The front stops 4 are respectively arranged on front ends of the element rows 3′ of the pair of fastener tapes 2. Only one rear stop 5 is arranged on the rear ends of the element rows 3′ of the pair of fastener tapes 2. The rear stop 5 connects the fastener tapes 2 to prevent the fastener tapes 2 from being separated from each other as elements 3 are disengaged. Meanwhile, the rear stop 5 is not limited to the shown example. For example, the rear stop 5 may include an insertion rod fixed on the rear end of the element row of one fastener tape and a retainer fixed on the rear end of the element row of the other fastener tape and having a hole allowing the insertion rod to be inserted therein. In this case, the fastener tapes can be separated from each other as the elements are disengaged. The slider 6 can be moved between the front stops 4 and the rear stop 5 in the front and rear direction of the slide fastener chain 1.

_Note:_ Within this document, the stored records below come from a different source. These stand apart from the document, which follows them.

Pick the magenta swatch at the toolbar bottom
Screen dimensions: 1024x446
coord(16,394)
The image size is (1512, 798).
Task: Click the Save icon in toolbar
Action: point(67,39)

Next, dimensions of the elements 3 will be described.
As shown in
The slide fastener chain 1 of the present embodiment is configured so that the thickness t and pitch p of the elements 3 satisfy the following equations (1) and (2).
0<t≤2.2 mm (1)
0<p≤3.5 mm (2)
Also, the thickness t of the elements 3 preferably satisfies the following equation (1′).
1.5 mm≤t≤2.2 mm (1′)
Further, the thickness t of the elements 3 more preferably satisfies the following equation (1″).
1.8 mm≤t≤2.0 mm (1″)
Also, the pitch p of the elements 3 preferably satisfies the following equation (2′).
2.2 mm≤p≤3.0 mm (2′)
Further, the pitch p of the elements 3 more preferably satisfies the following equation (2″).
2.4 mm≤p≤2.8 mm (2″)
Also, a dimension of the minimum gap δ between adjacent elements 3 is preferably set to 0.4 mm or more.

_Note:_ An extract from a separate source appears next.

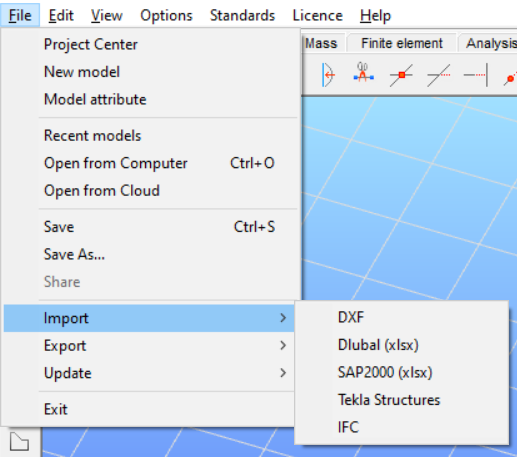The height and width of the screenshot is (457, 517).
Task: Switch to the Finite element tab
Action: coord(402,43)
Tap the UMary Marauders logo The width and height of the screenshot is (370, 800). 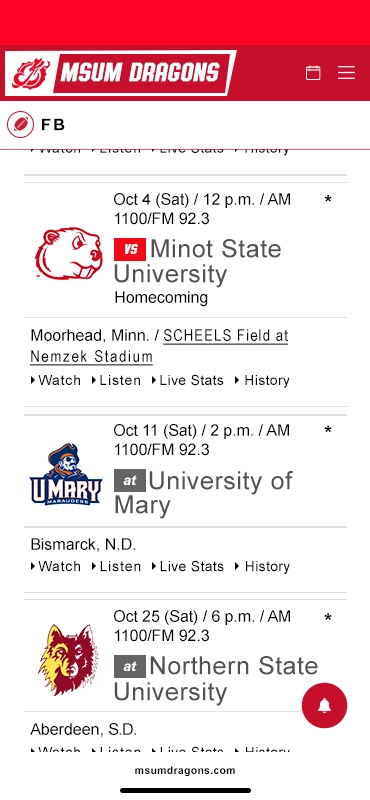[66, 474]
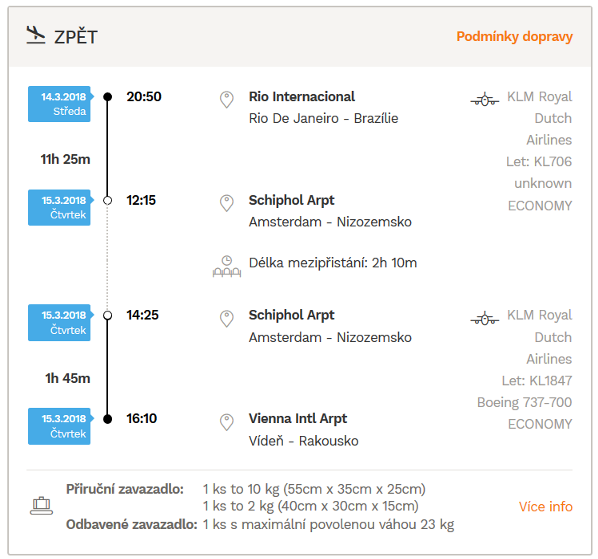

The thickness t of the elements 3 of the present embodiment is thinner than a thickness t of conventional elements. Because the thickness t of the elements 3 is thinner, adjacent elements 3 hardly collide against each other when the slide fastener chain 1 is bent. Thus, the slide fastener chain 1 can be easily bent. But, if the thickness t of the elements 3 is too thin, fixation strength of the elements 3 to the fastener tape 2 is decreased. Accordingly, the thickness needs to be set to have an appropriate value while ensuring a required minimum fixation strength.
Also, the pitch p of the elements 3 of the present embodiment is smaller than a pitch p of convention elements. Because the pitch p of the elements 3 is smaller, the area and number of tape portions exposed between adjacent elements per unit length of the slide fastener chain is increased. Thus, the slide fastener chain 1 can be easily bent. But, if the pitch p of the elements 3 is too small, fixation strength of the elements 3 to the fastener tape 2 is decreased. Accordingly, the pitch needs to be set to have an appropriate value while ensuring a required minimum fixation strength.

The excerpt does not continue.